La scelta di esprimersi in una lingua qualsiasi, presuppone la conoscenza della lingua stessa: ma, un conto è parlarla (e tutti sappiamo che il dialetto nasce, si afferma e rimane una lingua “orale”) un conto è andare a vedere se esiste una grafia codificata.
Molti dialetti hanno, per fortuna, una tradizione tale che riferimenti scritti ce ne sono di ottimo livello: pensiamo al dialetto napoletano, o romanesco, o milanese, veneto, friulano, siciliano ecc. I grandi Autori che si sono espressi nella “lingua dei padri” fanno testo: chi volesse imparare, potrebbe farlo facilissimamente: leggere Di Giacomo, Trilussa, Tesse, Baffo, Pasolini, Meli, oltreché arricchire lo spirito dà la possibilità di trovare suoni espressi con segni grafici precisi, puntuali: sicuri punti di riferimento.
Possiamo quindi considerare che la “voglia di dialetto” è diffusa, la cultura specifica meno.
La seconda considerazione è relativa ai contenuti.
Troppo spesso si tende a fossilizzare il dialetto come lingua adatta a temi bucolici, ironici, reminiscenti: i Grandi Temi vengono perlopiù disattesi.
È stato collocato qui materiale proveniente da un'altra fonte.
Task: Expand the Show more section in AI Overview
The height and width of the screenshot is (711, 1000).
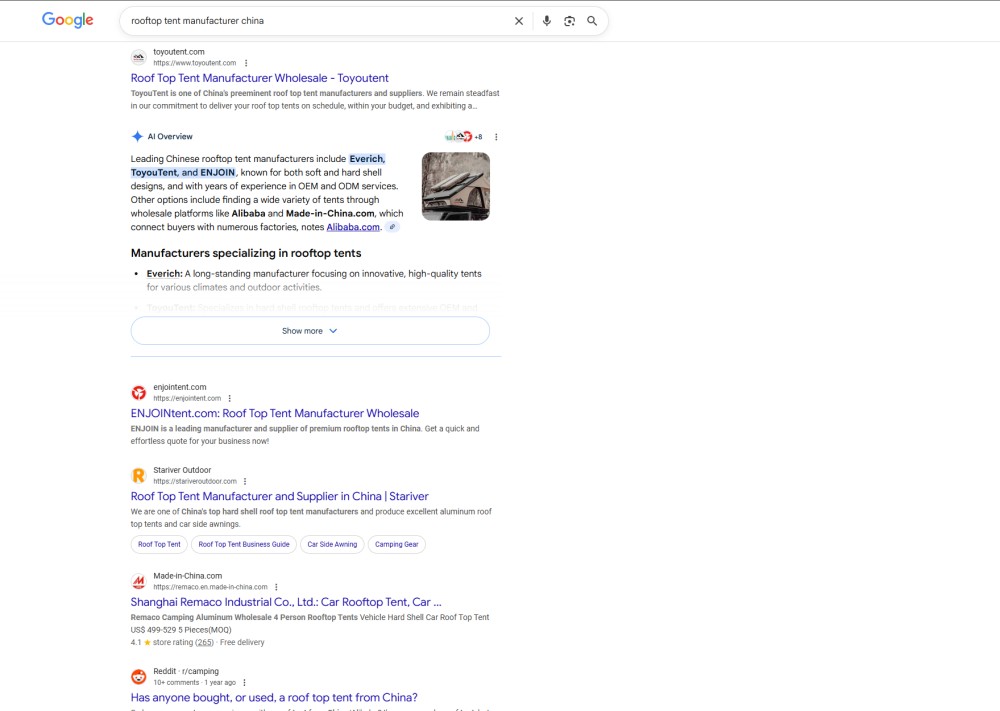Action: click(x=308, y=330)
Come se per scrivere “Alto” non fosse ritenuto un linguaggio adeguato.
Questo atteggiamento (purtroppo diffusissimo) porta il poeta a tarparsi da solo le proprie ali: si autolimita nel sentimento.
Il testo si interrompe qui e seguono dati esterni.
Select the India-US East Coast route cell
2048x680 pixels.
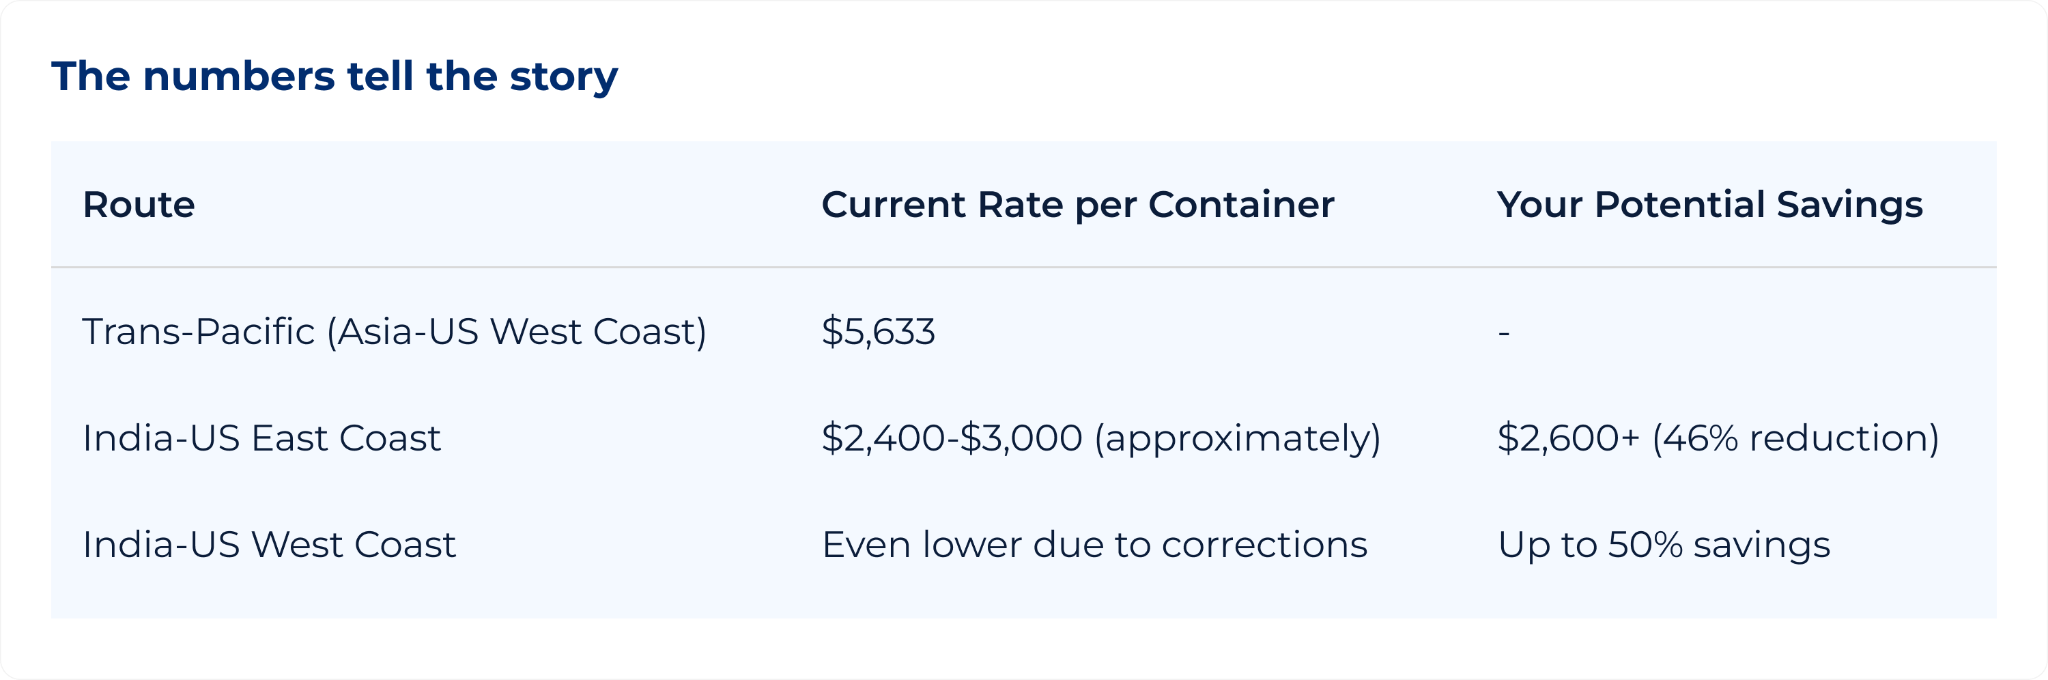261,438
Poche, pochissime, le Poesie che escono fuori da un quadro così ridotto.
Esprimere idee profonde e originali sui Grandi Temi è invece l’essenza stessa della lingua dell’emotività, dell’immediatezza, della spontaneità. Tale è l’immediatezza e la spontaneità, che il tentativo di usare il dialetto per testi ermetici si può considerare un ossimoro.
Ritengo altresì un’offesa al vernacolo quella di usarlo solo per descrivere, raccontare (purtroppo, mai interpretare) le solite cose lette e rilette in tutti i dialetti d’Italia.
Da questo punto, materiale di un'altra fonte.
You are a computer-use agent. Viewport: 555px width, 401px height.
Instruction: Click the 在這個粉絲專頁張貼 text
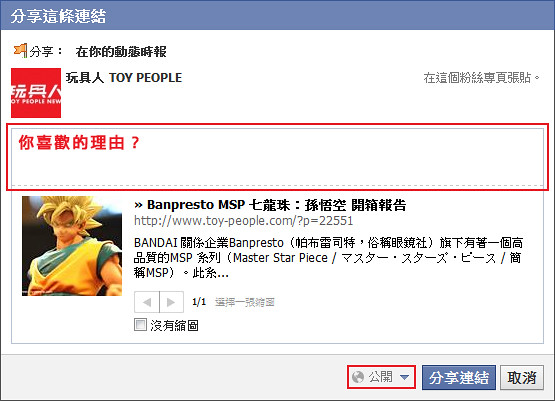pyautogui.click(x=481, y=78)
In questo modo rendiamo anche il secondo pilastro della poesia, quanto mai instabile e pericolante.
Alla domanda “avanguardia o retroguardia”, come si può rispondere alla luce di quanto detto?
Possiamo sicuramente considerare Avanguardia, la scelta di precorrere (se non altro in termini di tempo), di anticipare la scrittura in italiano, esplorando il futuro della poesia con un mezzo antico. È anche Avanguardia la ricerca volta a integrare (o, addirittura, a sostituire) la poesia in lingua con quella dialettale, come reazione all’inflazione poetica dilagante. È proprio vero che ci sentiamo “un popolo di poeti”: una sterminata pletora di “colleghi di Leopardi”… meglio percorrere strade alternative, meglio il dialetto!
Si può considerare Retroguardia l’attaccamento a forme di espressione che oggi possono apparire anacronistiche, dato l’assottigliarsi continuo e costante degli strati “bassi” della popolazione: quelli che fino ad oggi hanno rappresentato l’humus di tutti i dialetti. Il livellamento verso l’alto economico e sociale, comporta l’abbandono quasi spontaneo della parlata vernacolare. Per fortuna, ci sono ancora letterati che si impegnano a documentare attraverso i loro scritti, quella che è considerata la “lingua dei padri”. Si tratta di persone che ricercano, studiano, scrivono, parlano un linguaggio forse destinato a sparire ma che resta vivo e valido nelle sue espressioni proprio per merito di chi non si sente ancora vinto.
È quindi una battaglia di retroguardia quella che impegna i difensori del dialetto?
Forse sì, ma l’importante è “resistere, resistere, resistere”!